Dr Sami Solanki, the director of the renowned Max Planck Institute for Solar System Research in Gottingen, Germany, who led the research, said: "The Sun has been at its strongest over the past 60 years and may now be affecting global temperatures.
“The Sun is in a changed state. It is brighter than it was a few hundred years ago and this brightening started relatively recently - in the last 100 to 150 years.”
How can you possibly know that? A highly elliptical orbit with a period of ten thousands years could easily bring it near Earth every ten thousand years. And if that occurred say 5000 years ago, we would not know about it (because it would leave no evidence of ever having been here) and we would be hard pressed to detect it at its apogee in the outer reaches of the solar system. The newly discovered planetoids far beyond the orbit of Pluto could fit that scenario, but since they are so far away, astronomers have yet be able to calculate their orbits.
And a 1000 years is nothing, it may cool off in a couple hundred or thousand more and our land will cool. I have not read this particular paper, just the article you posted, but I will look it over this weekend.
“Sunspots”. The sun continues to burn brighter and hotter overall irrespective of sunspot activity.
The closing two paragraphs from the article.
“The Sun’s radiance may well have an impact on climate change but it needs to be looked at in conjunction with other factors such as greenhouse gases, sulphate aerosols and volcano activity,” he said. The research adds weight to the views of David Bellamy, the conservationist. “Global warming - at least the modern nightmare version - is a myth,” he said. "I am sure of it and so are a growing number of scientists. But what is really worrying is that the world’s politicians and policy-makers are not.
“Instead, they have an unshakeable faith in what has, unfortunately, become one of the central credos of the environmental movement: humans burn fossil fuels, which release increased levels of carbon dioxide - the principal so-called greenhouse gas - into the atmosphere, causing the atmosphere to heat up. They say this is global warming: I say this is poppycock.”
There’s a very simple principle at work here that’s not at all difficult to understand.
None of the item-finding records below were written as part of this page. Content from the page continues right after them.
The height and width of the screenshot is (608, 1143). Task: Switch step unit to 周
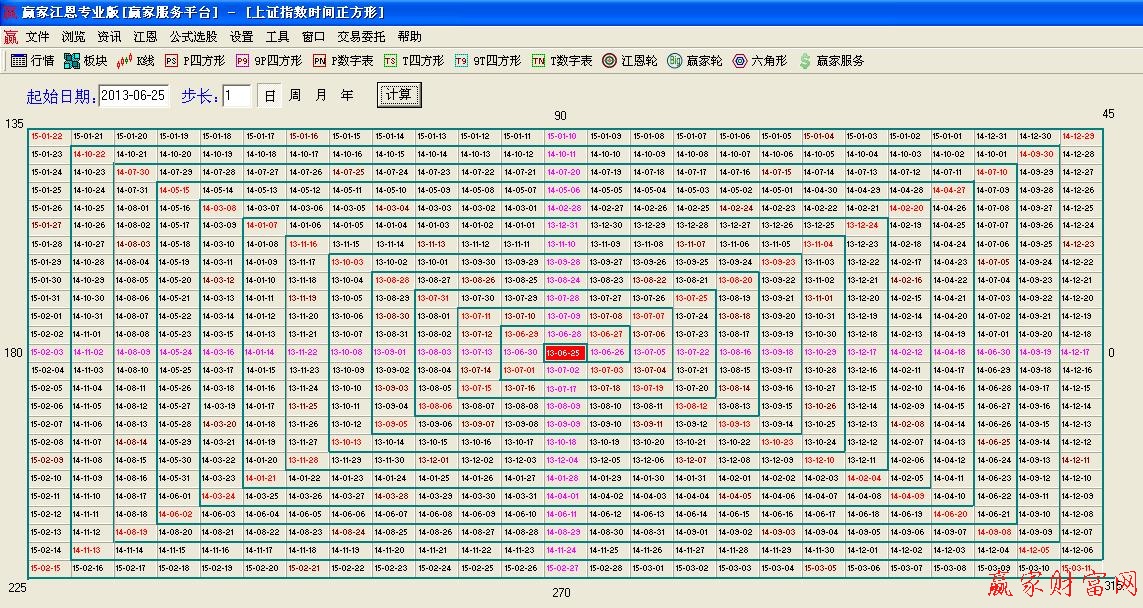click(293, 94)
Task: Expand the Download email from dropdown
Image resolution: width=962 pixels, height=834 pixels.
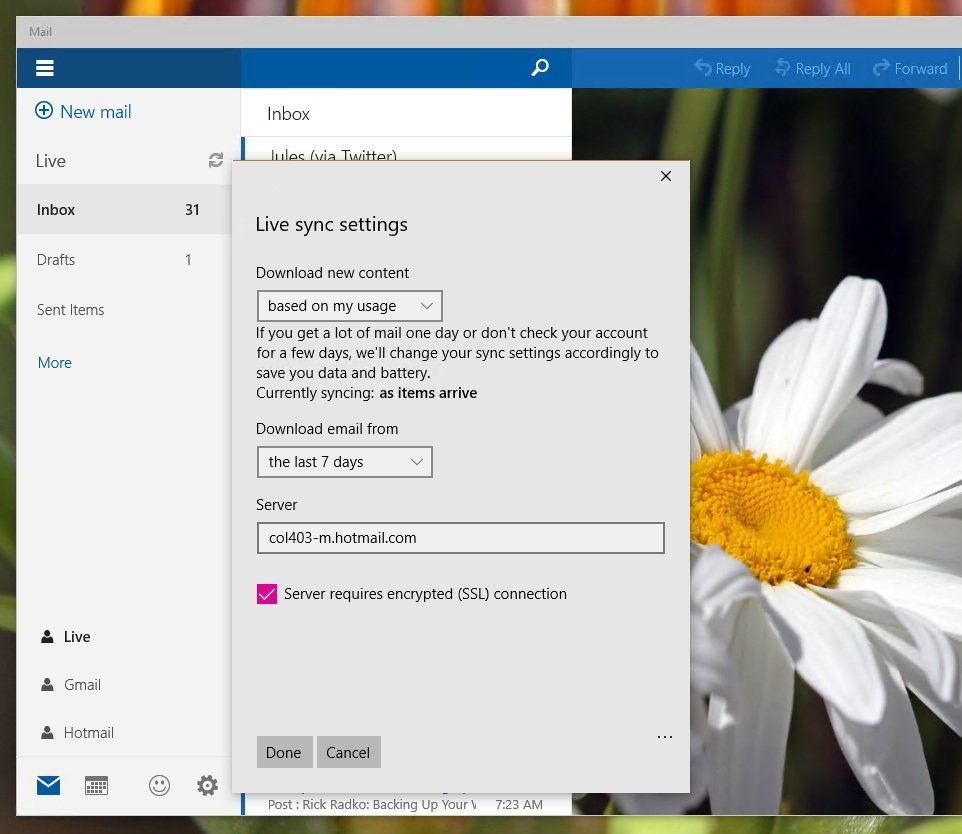Action: (344, 462)
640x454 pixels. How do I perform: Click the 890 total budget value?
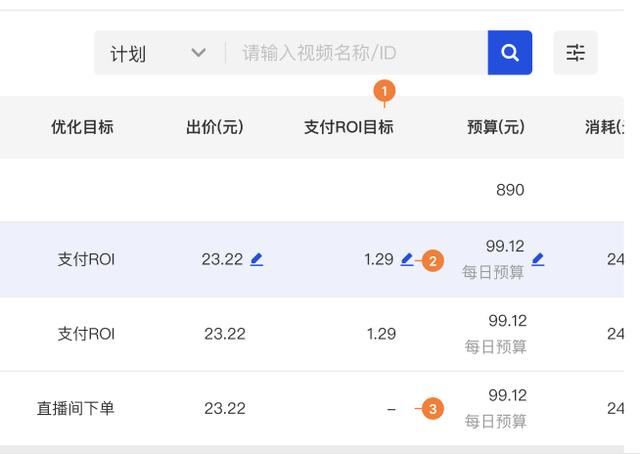pyautogui.click(x=510, y=190)
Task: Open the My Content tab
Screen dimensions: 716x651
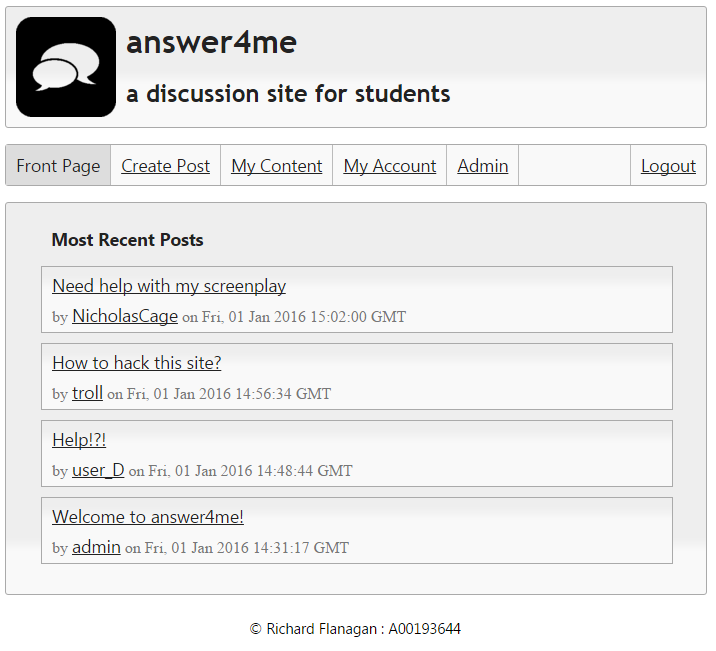Action: coord(277,166)
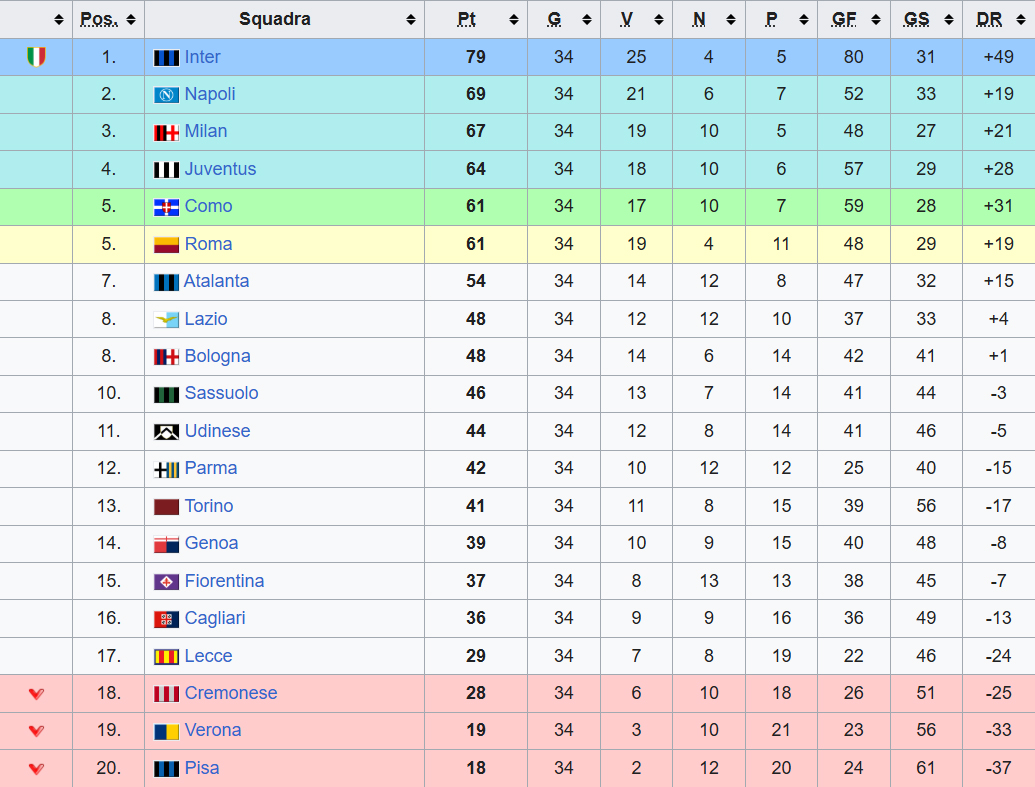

If you increase the amount of light and heat that reaches the soil slowly over time there is more retained heat in the soil which then causes nighttime temperatures to stay higher than they did previously which accelerates heating through the day.
The same applies to water. The warmer it is when you start heating it the faster it heats when the energy source is applied every day resulting in both higher lows at night and the high temperatures creep upward as a result.
Both apply to both water and soil/rocks/sand etc.
This is easily demonstrated by comparing soil and water temperatures during a string of cloudy days and comparing them to a string of sunny days.
It’s also the same reason why we have the “urban heat island effect”. The more of our planet’s surface gets covered in concrete and pavement the higher temperatures are going to be in those areas raising the global temp as a result.